Can you rewrite everything from "FindMaximum[sf, fp]" down to "problems like this.)" in the ODE text, with "NDSolveValue" in place of "ParametricNDSolveValue" each time it occurs?

━━━━━ GIVEN TEXT

The computation in the question fails, because there is no real value of F'[0.01] for F[0.01] == 0.01 and gamma == -0.9. This can be seen by solving the ODE for F[0.01] as a function of F'[0.01].

sf = f /. Flatten@Solve[((1 + F'[x])^2*(1 - (1 + F'[x])^gamma)^2/gamma^2 == 
     x*F'[x] - F[x]) /. gamma -> -0.9 /. F'[x] -> fp /. F[x] -> f /. x -> 0.01, f]
(* 0.01 fp - 1.23457 (1. + fp)^2 (1. - 1./(1. + fp)^0.9)^2 *)
FindMaximum[sf, fp]
(* {0.0000249876, {fp -> 0.00499627}} *)

So, choose F[0.01] less than that maximum, for instance,

s = ParametricNDSolveValue[{(1 + F'[x])^2*(1 - (1 + F'[x])^gamma)^2/
    gamma^2 == x*F'[x] - F[x], F[0.01] == 10^-5}, F, {x, 0.01, 100}, {gamma}, 
    Method -> {"EquationSimplification" -> "Residual"}]

Plot[s[-.9][x], {x, 0.01, 100}]

enter image description here

(It is convenient to use ParametricNDSolveValue for problems like this.)

━━━━━━━━━━
━━━━━ DATASET SECTION

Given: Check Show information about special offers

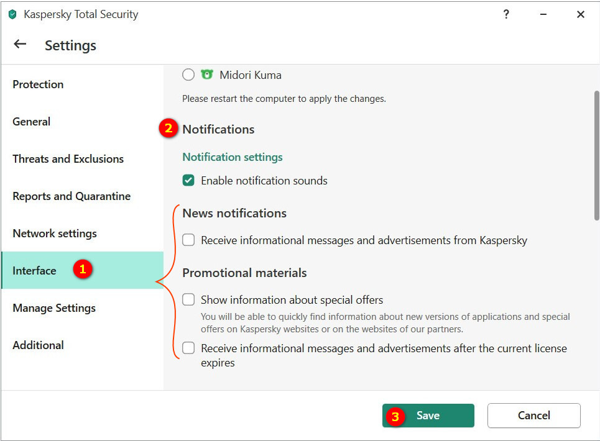Looking at the screenshot, I should tap(188, 300).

━━━━━━━━━━

### TASK SOLUTION
FindMaximum[sf, fp]
(* {0.0000249876, {fp -> 0.00499627}} *)

So, choose F[0.01] less than that maximum, for instance,

s = NDSolveValue[{(1 + F'[x])^2*(1 - (1 + F'[x])^gamma)^2/
    gamma^2 == x*F'[x] - F[x], F[0.01] == 10^-5}, F, {x, 0.01, 100}, {gamma}, 
    Method -> {"EquationSimplification" -> "Residual"}]

Plot[s[-.9][x], {x, 0.01, 100}]

enter image description here

(It is convenient to use NDSolveValue for problems like this.)